Home Features A Musical Feast: Killer Meteor Plays On Your Heartstrings

A Musical Feast: Killer Meteor Plays On Your Heartstrings

by Bianca Spriggs

To hear Eric Smith tell it, he’s just this guy who loves to make music. If you’ve ever been to the Sidebar, you’d know him right off the bat, because when he’s not on the road touring, he’s probably pouring you a shot, his grandfather’s name tattooed in bold black lettering on his forearm.

The homegrown handsome lead singer/songwriter for Killer Meteor is modest, speaking often and with genuine affection for his collaborators and band mates, past and present. He lights up like an all-night diner sign (the kind without missing letters) when he talks of being on the road for his art, even through the grimier parts like having to camp out on the side of the interstate while trying to figure out how to get the van to where it needs to go.

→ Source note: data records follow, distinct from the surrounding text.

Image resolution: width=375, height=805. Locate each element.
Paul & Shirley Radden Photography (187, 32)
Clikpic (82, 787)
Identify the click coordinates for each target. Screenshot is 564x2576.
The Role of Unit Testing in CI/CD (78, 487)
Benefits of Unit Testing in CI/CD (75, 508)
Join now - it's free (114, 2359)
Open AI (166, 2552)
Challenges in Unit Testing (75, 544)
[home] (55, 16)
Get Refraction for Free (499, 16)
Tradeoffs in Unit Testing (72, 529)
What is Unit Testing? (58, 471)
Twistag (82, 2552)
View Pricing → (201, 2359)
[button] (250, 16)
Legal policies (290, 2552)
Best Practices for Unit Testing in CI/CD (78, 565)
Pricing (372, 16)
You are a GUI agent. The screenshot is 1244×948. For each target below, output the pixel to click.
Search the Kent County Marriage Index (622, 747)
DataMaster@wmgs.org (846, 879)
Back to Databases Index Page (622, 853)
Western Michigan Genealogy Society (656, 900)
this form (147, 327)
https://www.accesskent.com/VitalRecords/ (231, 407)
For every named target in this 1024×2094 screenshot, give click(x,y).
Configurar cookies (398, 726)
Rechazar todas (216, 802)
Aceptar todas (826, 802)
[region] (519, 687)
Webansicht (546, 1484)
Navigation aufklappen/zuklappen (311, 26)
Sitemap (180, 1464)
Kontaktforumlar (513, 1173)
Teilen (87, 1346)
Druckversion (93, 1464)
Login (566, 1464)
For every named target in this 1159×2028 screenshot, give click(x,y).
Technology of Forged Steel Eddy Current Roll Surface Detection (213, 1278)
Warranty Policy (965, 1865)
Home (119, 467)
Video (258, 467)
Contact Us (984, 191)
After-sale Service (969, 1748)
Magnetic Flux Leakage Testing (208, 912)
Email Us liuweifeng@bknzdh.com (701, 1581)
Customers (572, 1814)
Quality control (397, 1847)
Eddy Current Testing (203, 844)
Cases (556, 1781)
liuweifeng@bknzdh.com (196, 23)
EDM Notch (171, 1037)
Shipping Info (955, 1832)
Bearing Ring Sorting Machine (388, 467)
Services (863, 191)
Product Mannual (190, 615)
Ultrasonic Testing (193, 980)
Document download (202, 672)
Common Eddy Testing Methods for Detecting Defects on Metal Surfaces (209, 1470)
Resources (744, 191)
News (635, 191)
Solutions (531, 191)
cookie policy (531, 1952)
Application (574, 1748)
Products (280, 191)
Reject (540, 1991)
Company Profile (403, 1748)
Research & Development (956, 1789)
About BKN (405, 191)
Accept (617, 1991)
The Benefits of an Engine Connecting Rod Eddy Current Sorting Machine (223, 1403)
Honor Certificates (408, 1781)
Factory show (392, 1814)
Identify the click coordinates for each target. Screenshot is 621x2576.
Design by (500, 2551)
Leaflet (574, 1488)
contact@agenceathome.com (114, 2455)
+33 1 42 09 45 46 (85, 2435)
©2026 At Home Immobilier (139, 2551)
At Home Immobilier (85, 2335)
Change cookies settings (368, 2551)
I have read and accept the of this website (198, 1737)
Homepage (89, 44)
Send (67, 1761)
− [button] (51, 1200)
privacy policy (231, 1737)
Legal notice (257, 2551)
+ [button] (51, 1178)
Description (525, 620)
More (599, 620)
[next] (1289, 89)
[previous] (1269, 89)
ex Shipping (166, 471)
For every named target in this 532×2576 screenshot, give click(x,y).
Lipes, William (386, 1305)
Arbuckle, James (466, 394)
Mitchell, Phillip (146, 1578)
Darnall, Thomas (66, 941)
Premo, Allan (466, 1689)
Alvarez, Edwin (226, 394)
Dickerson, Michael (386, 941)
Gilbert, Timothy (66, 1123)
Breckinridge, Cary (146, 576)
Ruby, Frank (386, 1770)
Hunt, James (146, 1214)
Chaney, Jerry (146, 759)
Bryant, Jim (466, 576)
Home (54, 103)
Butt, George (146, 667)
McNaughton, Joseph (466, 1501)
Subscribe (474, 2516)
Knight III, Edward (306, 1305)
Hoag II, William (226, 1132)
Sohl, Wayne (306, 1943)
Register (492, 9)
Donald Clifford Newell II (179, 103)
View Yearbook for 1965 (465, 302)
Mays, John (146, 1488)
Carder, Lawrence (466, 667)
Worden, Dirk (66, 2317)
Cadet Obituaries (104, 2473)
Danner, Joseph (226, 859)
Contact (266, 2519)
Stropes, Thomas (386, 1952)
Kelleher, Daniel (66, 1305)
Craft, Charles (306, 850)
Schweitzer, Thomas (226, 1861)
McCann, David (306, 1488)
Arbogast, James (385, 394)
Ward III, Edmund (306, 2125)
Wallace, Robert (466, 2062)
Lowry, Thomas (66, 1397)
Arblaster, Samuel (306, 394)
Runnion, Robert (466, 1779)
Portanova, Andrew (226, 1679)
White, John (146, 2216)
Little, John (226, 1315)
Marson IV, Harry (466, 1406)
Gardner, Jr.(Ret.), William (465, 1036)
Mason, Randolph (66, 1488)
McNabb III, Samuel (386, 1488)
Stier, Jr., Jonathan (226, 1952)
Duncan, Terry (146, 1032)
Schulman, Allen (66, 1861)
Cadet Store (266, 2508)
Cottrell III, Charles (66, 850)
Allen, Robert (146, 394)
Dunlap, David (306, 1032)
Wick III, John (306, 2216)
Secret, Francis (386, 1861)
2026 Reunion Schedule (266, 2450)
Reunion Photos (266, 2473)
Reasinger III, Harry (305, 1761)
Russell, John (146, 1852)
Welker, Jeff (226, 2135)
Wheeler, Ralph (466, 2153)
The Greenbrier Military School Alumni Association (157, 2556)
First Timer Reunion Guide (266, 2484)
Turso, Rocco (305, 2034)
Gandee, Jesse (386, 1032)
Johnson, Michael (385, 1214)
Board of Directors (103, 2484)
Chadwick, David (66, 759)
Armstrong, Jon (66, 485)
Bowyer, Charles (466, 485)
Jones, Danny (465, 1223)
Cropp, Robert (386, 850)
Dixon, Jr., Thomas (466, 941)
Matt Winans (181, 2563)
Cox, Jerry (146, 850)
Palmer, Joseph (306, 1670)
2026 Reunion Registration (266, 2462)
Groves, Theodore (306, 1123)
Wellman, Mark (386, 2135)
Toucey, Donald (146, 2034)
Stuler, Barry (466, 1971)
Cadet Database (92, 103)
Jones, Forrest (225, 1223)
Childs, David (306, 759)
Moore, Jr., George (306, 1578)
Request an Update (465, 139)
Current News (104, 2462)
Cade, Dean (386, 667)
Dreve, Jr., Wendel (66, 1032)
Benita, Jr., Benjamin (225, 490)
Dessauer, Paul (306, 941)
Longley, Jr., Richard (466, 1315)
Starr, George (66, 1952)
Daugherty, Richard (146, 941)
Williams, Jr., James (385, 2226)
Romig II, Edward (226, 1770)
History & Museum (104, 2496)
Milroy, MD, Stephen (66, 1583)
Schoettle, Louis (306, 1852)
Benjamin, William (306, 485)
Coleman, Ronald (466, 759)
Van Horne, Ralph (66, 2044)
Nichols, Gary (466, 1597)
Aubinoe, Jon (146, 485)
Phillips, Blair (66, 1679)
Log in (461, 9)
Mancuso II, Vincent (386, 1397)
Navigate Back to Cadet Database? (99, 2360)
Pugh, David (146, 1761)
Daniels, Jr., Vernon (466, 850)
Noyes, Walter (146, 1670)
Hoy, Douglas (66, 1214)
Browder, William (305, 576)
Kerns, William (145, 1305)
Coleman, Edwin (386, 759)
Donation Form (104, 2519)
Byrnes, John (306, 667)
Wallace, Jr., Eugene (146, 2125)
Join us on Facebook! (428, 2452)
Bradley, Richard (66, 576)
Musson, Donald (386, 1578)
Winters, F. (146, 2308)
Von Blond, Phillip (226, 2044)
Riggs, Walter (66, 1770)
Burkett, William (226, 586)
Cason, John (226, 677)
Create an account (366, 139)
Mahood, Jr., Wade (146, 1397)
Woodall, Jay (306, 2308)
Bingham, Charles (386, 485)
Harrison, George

If you’re not familiar with them, Killer Meteor’s sound is part “takin’ em to church,” and part “midnight rambler,” a testament to Smith’s earlier influences which include classic country, Pink Floyd, and the Beatles. Their first album, Rescue Dogs and Ravens is primarily Smith’s brainchild in terms of songwriting, but also a labor of love for the folks that rallied around him to get the job done, including veteran music-man Fred Sexton, long-time co-conspirator, Robby Cosenza of These United States, Duane Lundy of Shangri-La Productions, and Smith’s cousin, Corey Wilson lead singer for Coralee and the Townies.

While Smith is excited about a DVD in the works featuring live performances by Killer Meteor and photos taken by noted regional photographer, Richie Wireman, Smith strives for integrity above all in the music, “I feel like Killer Meteor brings a certain honest piece of work to the listener. Honest and exposed. Struggles and triumphs. Desert highways and long lonely nights. Hard working hands and barbed wire.”

But for Smith, anyway, before the open road and calluses, he had to learn how to tune in, “I tend to be drawn in on matters of the heart and human emotion. If it doesn’t hurt a little, I may not be drawn to it…As a singer, my mother is a southern gospel singer and I grew up listening to her, in the car and around the house, singing along with old country songs. She never sang a melody that was already there. If the song had four part harmony, she’d add a fifth. You can hear the purest of hearts pour out of her when she is singing. She gave me some of my fondest memories and the gift of an ability to hear music.”

Friday, November 26th is a “Musical Feast Housewarming at The Hive.” Five bucks gets you into this intimate set featuring Killer Meteor which is comprised of a veritable who’s who of local musicians: Eric Smith on lead guitar and vocals, Emily Hagihara on drums/background vocals, Blake Cox on bass/vocals, and Rachael Yanarella on violin.

Another local gem, Carla Brown, owner of The Hive, a “green salon” is a true arts enthusiast with a passion for hosting artists and musicians in her space. “It’s a listening room situation,” she says, “People feel obligated to actually listen to the music.” This is a welcome contrast to the typical bar scene where people are shouting out cocktails over the type of music that should be stopping hearts and traffic when housed in the right facility. So between the acoustics of The Hive and the layout of this intimate space, the audience is in for a rare treat and should be prepared to see more than one lens lurking around as the performance will be officially filmed and photographed.

Smith and Brown are also encouraging folks to bring a gift of a non-perishable food item, gently used or unworn warm clothing, or bring a child’s toy or game (preferably in original packaging). “For this particular event, I would love to spend more time at the end of the evening loading up more donations than our gear,” Smith asserts, “This is partly a charity event and it’s a tough time of year for a lot of folks. Hell, it’s a tough time for everybody. I would love to be able to contribute somehow and this is one way I know how.”

And when it comes to the music, Smith is confident that fans and new converts will walk away pleased. Reese Richardson will be opening with a solo set and as far as Killer Meteor goes, “We’ll be performing some new material at The Hive and I’m very excited about that. This project has, from the beginning, consisted of a rotating cast of wonderful and talented musicians. Without just one of them would change the music entirely, on record and live. Having said that, the current and longest standing line-up is certainly a bona fide representation of what Killer Meteor is and means to me.”

Who: Killer Meteor
What: Musical Feast Housewarming at The Hive
Where: The Hive Salon, 156 Deweese Street
When: Friday, November 26, 2010 9 PM
Cover: $5 + Canned good or non-perishable food item/gently or unused clothing/toy or game in original packaging
Merch: “Rescue Dogs and Ravens” $10

Killer Meteor is also scheduled to perform December 23 at Cosmic Charlie’s.